King Peter I Karadjordjevic was the fifth child of Prince Alexander and Princess Persida (the daughter of Vojvoda Jevrem Nenadovic). He was born on St. Peter’s Day 11 July 1844. He finished elementary and high school in Belgrade, and continued his education at the Venel-Olivier Institute in Geneva. After his graduation, Prince Peter went to College Saint Barb in 1861, and then in 1862 he enrolled in the famous French military academy Saint-Cyr and graduated in 1864.
While he was in Paris he showed interest in photography and painting, and kept improving his military and political education. That broadened his views on liberalism, parliamentarianism, democracy and its institutions. At the beginning of 1868, when he was only 24, Prince Peter printed his translation of John Stuart Mill’s essay “On Liberty”, with his preface, which later became his political program.
After the assassination of Prince Mihailo Obrenović in May 1868, political circles close to the Obrenović dynasty included a paragraph in the new constitution, prohibiting the Karadjordjevics from returning to Serbia and confiscating their property.
Prince Peter joined the Foreign Legion in 1870 and fought in the war between France and Prussia for which he was decorated with the Legion of Honour. In 1875, he took part in the Bosnia-Herzegovina uprising as a volunteer under the assumed name of Petar Mrkonjić. After the failure of the Topola rebellion in 1877 he continued his political activities.

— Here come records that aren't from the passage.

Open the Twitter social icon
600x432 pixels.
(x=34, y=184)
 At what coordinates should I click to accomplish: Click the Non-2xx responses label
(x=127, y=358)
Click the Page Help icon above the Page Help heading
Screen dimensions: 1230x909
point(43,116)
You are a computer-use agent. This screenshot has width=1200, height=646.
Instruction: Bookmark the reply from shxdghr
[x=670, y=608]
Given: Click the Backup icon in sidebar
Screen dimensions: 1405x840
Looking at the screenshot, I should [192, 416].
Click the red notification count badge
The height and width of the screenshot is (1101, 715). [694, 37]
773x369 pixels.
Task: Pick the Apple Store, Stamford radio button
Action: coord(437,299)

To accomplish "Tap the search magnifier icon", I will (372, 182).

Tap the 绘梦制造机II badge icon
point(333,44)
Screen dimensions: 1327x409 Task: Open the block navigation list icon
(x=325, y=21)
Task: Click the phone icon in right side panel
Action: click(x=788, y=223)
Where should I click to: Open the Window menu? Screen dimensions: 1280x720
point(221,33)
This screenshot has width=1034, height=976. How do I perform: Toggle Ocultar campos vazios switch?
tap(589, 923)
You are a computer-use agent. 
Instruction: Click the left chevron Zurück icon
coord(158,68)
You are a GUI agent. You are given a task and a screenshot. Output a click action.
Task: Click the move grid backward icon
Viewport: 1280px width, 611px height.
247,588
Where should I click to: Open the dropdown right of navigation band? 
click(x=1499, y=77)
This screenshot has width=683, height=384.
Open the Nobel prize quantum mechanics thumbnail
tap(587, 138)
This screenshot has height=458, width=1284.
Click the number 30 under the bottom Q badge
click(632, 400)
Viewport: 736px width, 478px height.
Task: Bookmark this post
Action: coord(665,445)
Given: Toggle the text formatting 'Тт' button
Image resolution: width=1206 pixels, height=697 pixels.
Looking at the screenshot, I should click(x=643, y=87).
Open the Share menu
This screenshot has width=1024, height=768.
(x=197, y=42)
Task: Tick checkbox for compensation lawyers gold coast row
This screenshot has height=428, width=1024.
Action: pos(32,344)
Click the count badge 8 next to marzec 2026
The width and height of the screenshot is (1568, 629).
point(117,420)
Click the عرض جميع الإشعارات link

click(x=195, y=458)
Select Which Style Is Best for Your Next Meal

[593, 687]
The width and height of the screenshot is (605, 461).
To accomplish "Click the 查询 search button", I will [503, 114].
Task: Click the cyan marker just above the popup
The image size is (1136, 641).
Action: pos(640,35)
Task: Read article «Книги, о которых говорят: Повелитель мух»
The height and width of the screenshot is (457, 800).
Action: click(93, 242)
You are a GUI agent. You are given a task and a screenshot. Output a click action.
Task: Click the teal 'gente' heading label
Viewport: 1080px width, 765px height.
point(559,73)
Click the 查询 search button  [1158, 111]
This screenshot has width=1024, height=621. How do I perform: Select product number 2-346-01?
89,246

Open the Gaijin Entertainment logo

In the summer of 1883 he married Princess Ljubica-Zorka, the eldest daughter of the Montenegrin Prince Nikola in Cetinje, Montenegro. They had five children: two daughters − Jelena and Milena and three sons − Djordje (who renounced his right to the throne in 1909), Aleksandar and Andrija (he died as a child). After a short time in Paris, the Karadjordjevic family moved to Cetinje, where they lived for ten years. Due to his poor financial situation, Prince Peter sold his residence in Paris in 1894 and settled in Geneva Switzerland with his family. His contacts with people from Serbia continued, above all with Nikola Pasic, the leader of the Radical Party.
During 1897 Prince Peter left for Russia and was received by Tsar Nikola II. Three years later, he tried to reach an agreement with Serbia’s King Aleksandar Obrenović regarding the recognition of the title Prince and the return of Karadjordjevic family confiscated property, but without success. Prince Peter reinforced his political activity for his return to Serbia. In 1901, he intensified his efforts to get closer to Austro-Hungary, offering his political programme.
On 28 May 1903, a group of Serbian army officers assassinated King Alexander and Queen Draga Obrenović. The Serbian army organized a coup d’état and proclaimed Prince Peter Karadjordjevic, then living in Switzerland, the new King of Serbia. The National Parliament confirmed this on 15 June 1903. After 45 years Karadjordjevic family regained the leadership of the Serbian state, starting a new era in its development. “I want to be a true constitutional King of Serbia” – said King Peter I in his declaration on the day of taking his oath.
From the beginning of his reign, King Peter I faced serious obstacles. Interior political fights disrupted the country and Austro-Hungary, benevolent towards the new Serbian King at first, soon became an open enemy of Serbia, particularly after the crisis caused by the annexation of Bosnia and Herzegovina by Austria-Hungary in 1908.
The first Balkan War against Turkey in 1912 and the second – against Bulgaria in 1913, ended in the triumph of the Serbian Army under the supreme command of King Peter I. Serbian victories in these wars resulted in the liberation of Raška District, Kosovo, Metohija and Macedonia, and their uniting with Serbia.
The constant physical demands of the Balkan Wars resulted in King Peter’s deteriorating health and on 24 June 1914 he transferred his royal prerogatives to his son Crown Prince Alexander. A month later Austro-Hungary declared war on Serbia, which sparked World War I. After the victories in the battles of Cer and Kolubara in 1914, Germany and Bulgaria entered the war in 1915 and the Serbian Army was forced to withdraw and leave the country. The Albanian Golgotha, a winter retreat of the Serbian Army through the mountains of Albania, furthermore affected the health of the aging King. However, he lived on to witness Serbia’s victory at the end of World War I and the liberation of Serbia along with the establishment of the new country, the Kingdom of the Serbs, Croats and Slovenes of which he was proclaimed the first King.
King Peter I died 16 August 1921 in Belgrade and was buried in the Mausoleum of St. George in Oplenac. Owing to his accomplishments in the Balkan Wars and World War I, he was known as King Peter I, The Liberator.